Though I don't want anyone to get the impression that MIR is a source-compatible subset of Rust; it's a pretty different thing in its own right. (Worth clarifying because one could imagine a "fully-desugared" maximally-explicit subset of Rust, where e.g. all method calls are maximally disambiguated via UFCS, all types are explicitly annotated, no lifetimes are elided, all macros are expanded, etc.)


That is what I imagined when the Karger/Thompson attack came up with regards to Rust. The simplest cheat would be mapping low-level Rust to a safe subset of C. Automatically or hand-convert the source for Rust compiler. Then, run that through CompCert. A Csmith-style program run through both versions of Rust compiler might also catch errors in one or both. One might also use the C tooling to find errors in the Rust compiler or apps. And so on.

First step that was necessary would be converting the Rust to its lowest-level form. That sounds like the fully-desugared" form you describe.


I admit that I'm quite curious about determining exactly what features could be left out of maximally-explicit Rust, because it would determine the obvious MVP for an alternative compiler, that could technically compile all Rust code with the caveat that you would need to first losslessly and automatically transform the source (which theoretically shouldn't be too hard to add the Rust compiler, e.g. it already has the capability to print Rust source post-macro expansion). Without macros, you'd need neither an implementation of pattern macros nor syntax extensions; without inferred types, you'd need neither a trait resolution engine nor anything of Hindley-Milner; with every identifier fully qualified you wouldn't need any name resolution rules... and we've already established that a borrow checker is unnecessary to implement if your goal is to merely compile Rust code that has already been typechecked. All that together means that you could have a legitimately useful alternative backend with so, so much less work on behalf of the implementor!

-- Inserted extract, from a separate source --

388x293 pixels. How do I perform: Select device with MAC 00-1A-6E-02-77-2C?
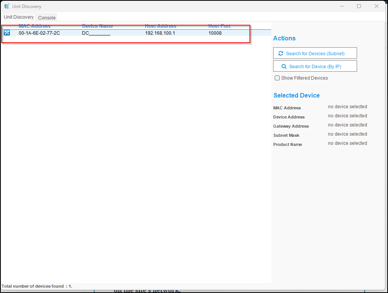(39, 33)
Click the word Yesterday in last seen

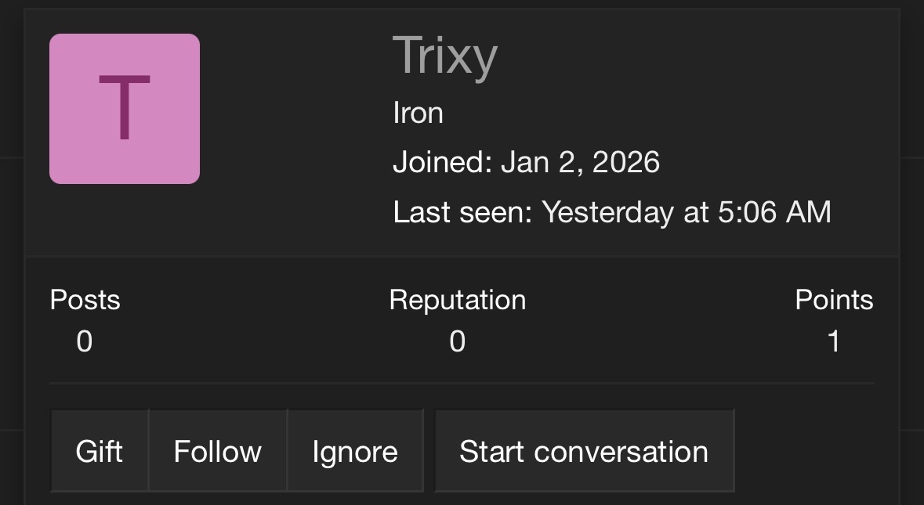[x=607, y=212]
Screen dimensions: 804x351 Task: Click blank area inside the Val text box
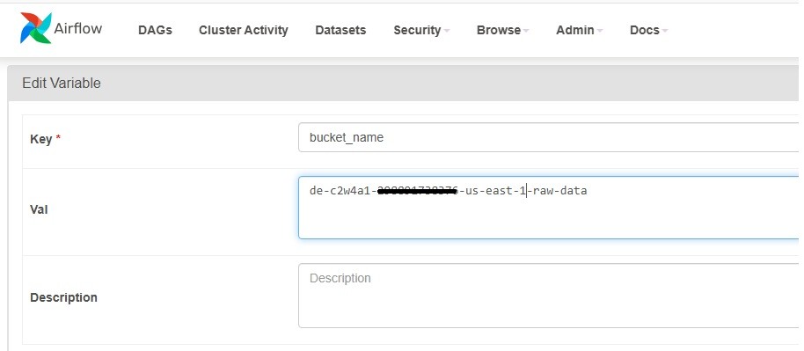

This is why I wish that there was a higher-level, maintained api for the compiler internals, to make it easier to do these kinds of experiments


This is kind of what mrustc does? It's a Rust-to-C compiler in C++; one which assumes the Rust program is correct (i.e. passes type/borrow check).

But you still need to resolve types to do dispatch, so that's a nontrivial amount of work.

mrustc can currently compile rustc, but the produced rustc doesn't pass the entire rustc testsuite (yet).

A colleague of mine was considering writing a Rust-to-C++ compiler that was similar, but offloading most of the dispatch/resolution work onto C++. This is actually possible, you can turn method dispatch and autoderef into template resolution. You can do stuff to fake type inference too if you know the program is correct already. This is much harder however and I'm not yet sure if it's 100% possible without doing some typechecking in the Rust-to-C++ compiler itself.

You could however take rustc --unpretty=typed (or whatever that option is these days) output and transform that really easily.

This requires you to be able to independently verify that the two ASTs are equal if you resugar, because you can't trust rustc's output for this. In fact, the poc trusting trust attack I wrote[1] would still go under the radar here.

Verifying ASTs as semantically equal is much less work. But there's a loophole here, it is possible to add type annotations to type inference'd Rust to get different behavior. This is because (among other things) integers are inferred more loosely (an uninferable integer type is defaulted as u32). It's possible that a trusting trust attack would be able to propagate itself merely by flipping around the results of inference.

Even if we looked out for that, you still have the problem of dispatch, where a backdoored rustc could change the method being dispatched to be a different trait. Now this isn't something that would work if you assume that the original code was code which compiled fine with rustc (because rustc complains when there's unqualified ambiguity). But we can't actually trust the original compiler to have handled this correctly either!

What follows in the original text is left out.